### GIVEN DATA

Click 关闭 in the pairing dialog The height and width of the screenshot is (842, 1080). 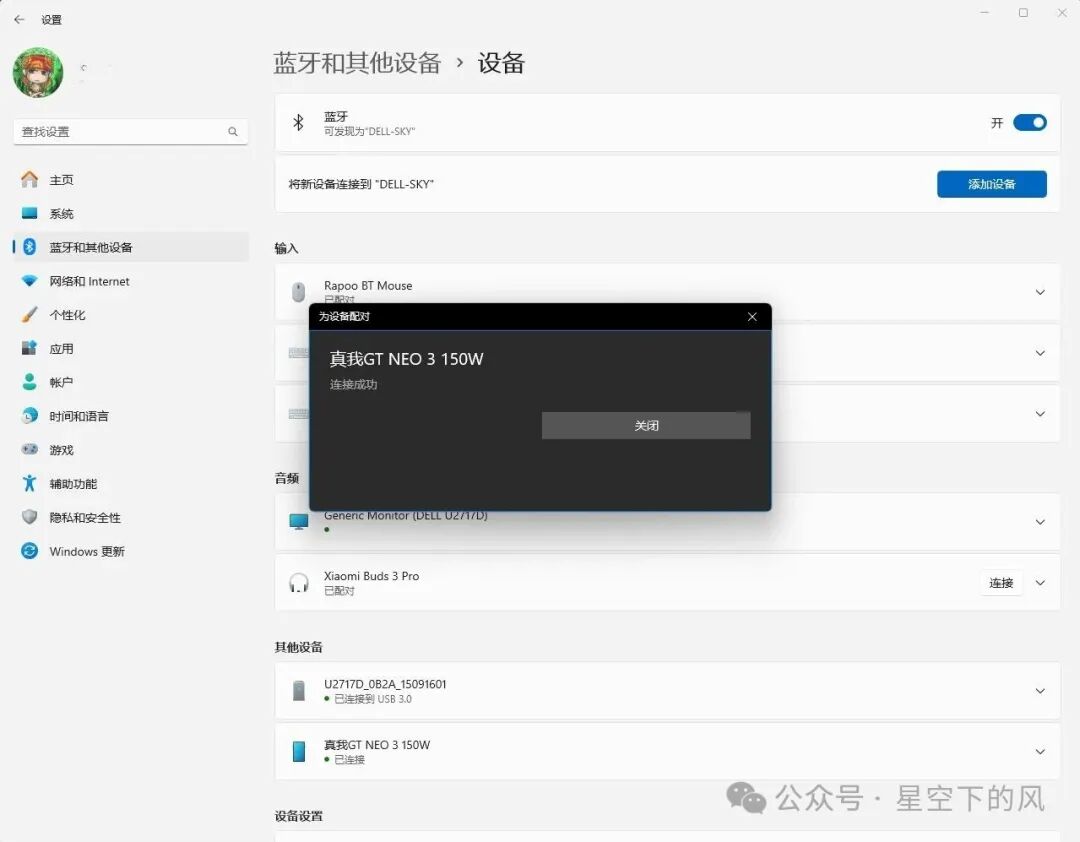pos(646,426)
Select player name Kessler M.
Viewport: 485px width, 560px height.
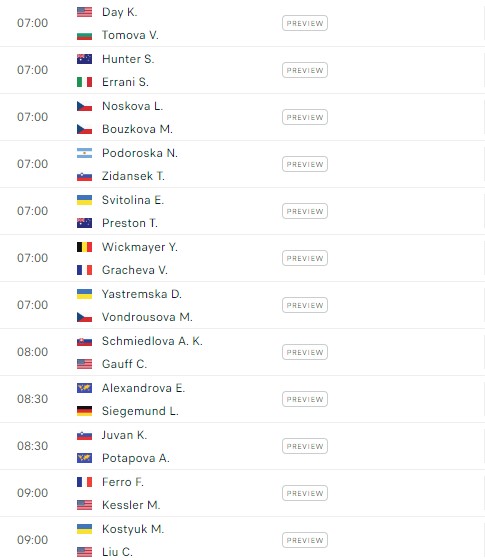(131, 505)
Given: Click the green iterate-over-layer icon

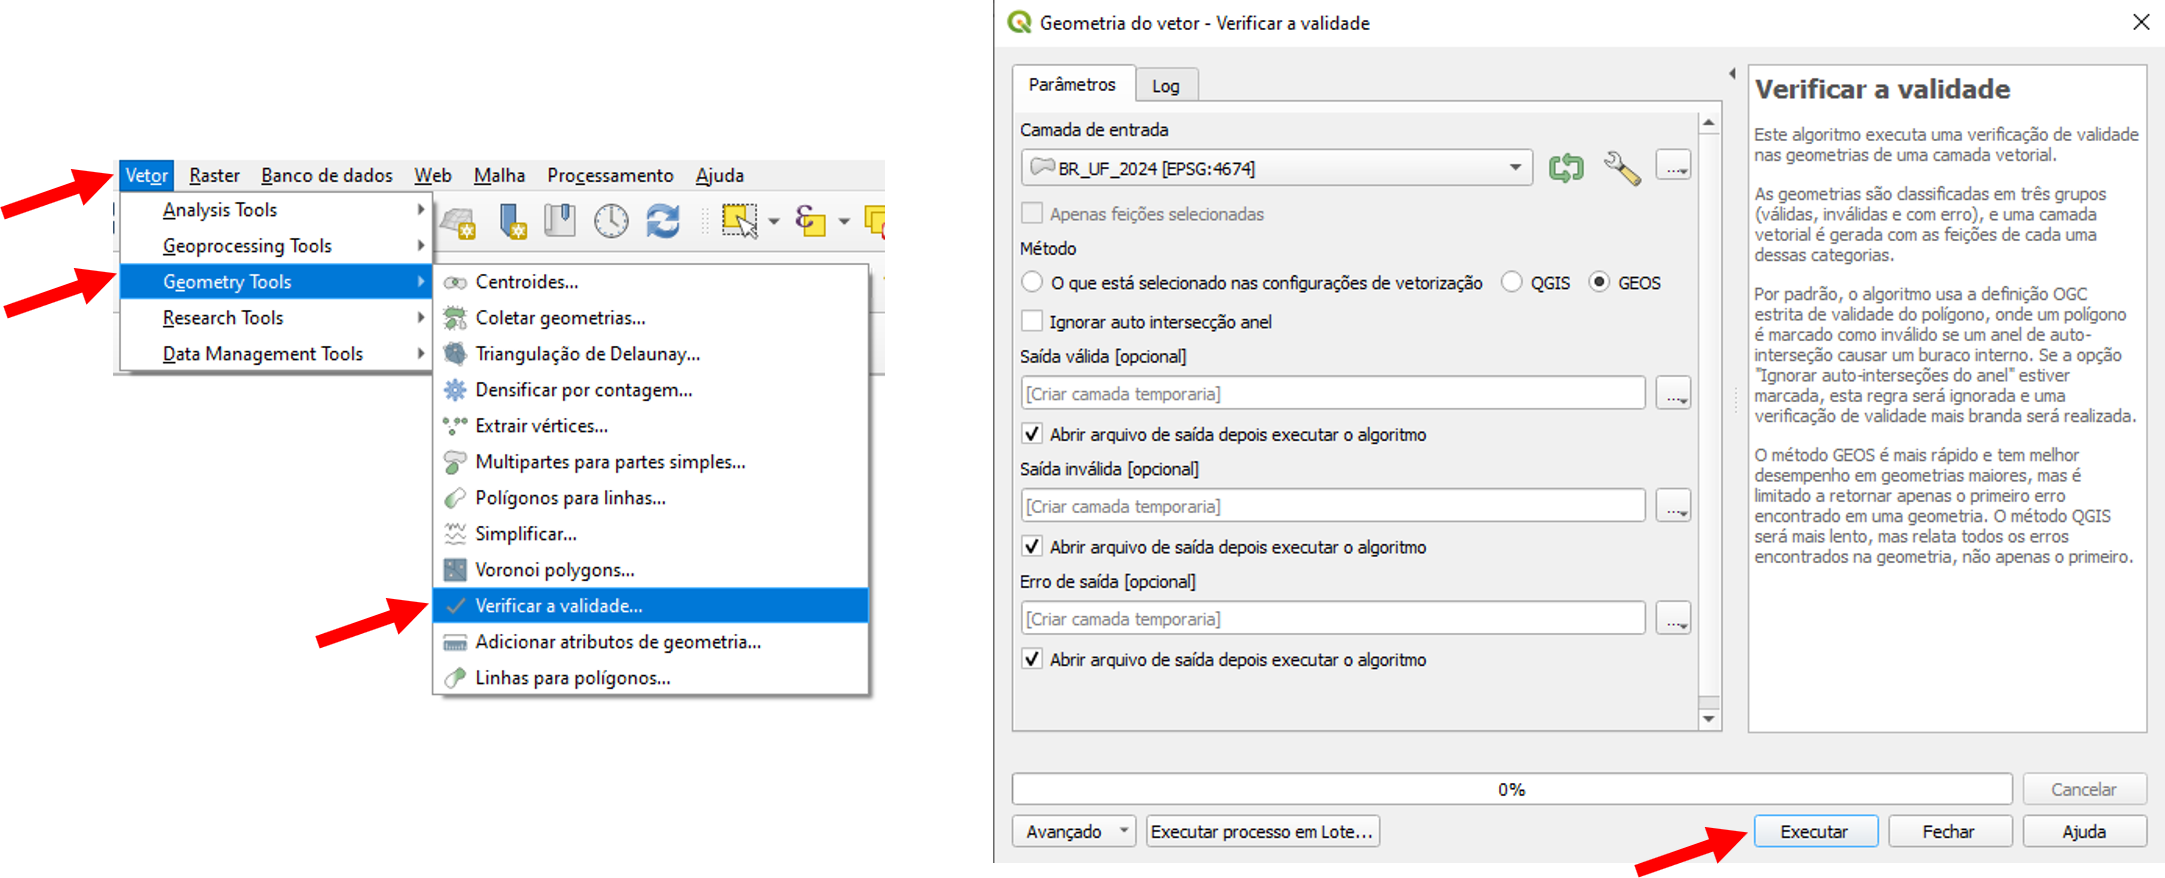Looking at the screenshot, I should pyautogui.click(x=1566, y=168).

######

*YOUR INSTRUCTIONS:* Once you find the line with "Select player name Kessler M.", restate it and every later line of the data word for word, excluding the pictures.

*TASK RESULT:*
Select player name Kessler M.
Viewport: 485px width, 560px height.
(131, 505)
Given: Click the green iterate-over-layer icon

Looking at the screenshot, I should pyautogui.click(x=1566, y=168).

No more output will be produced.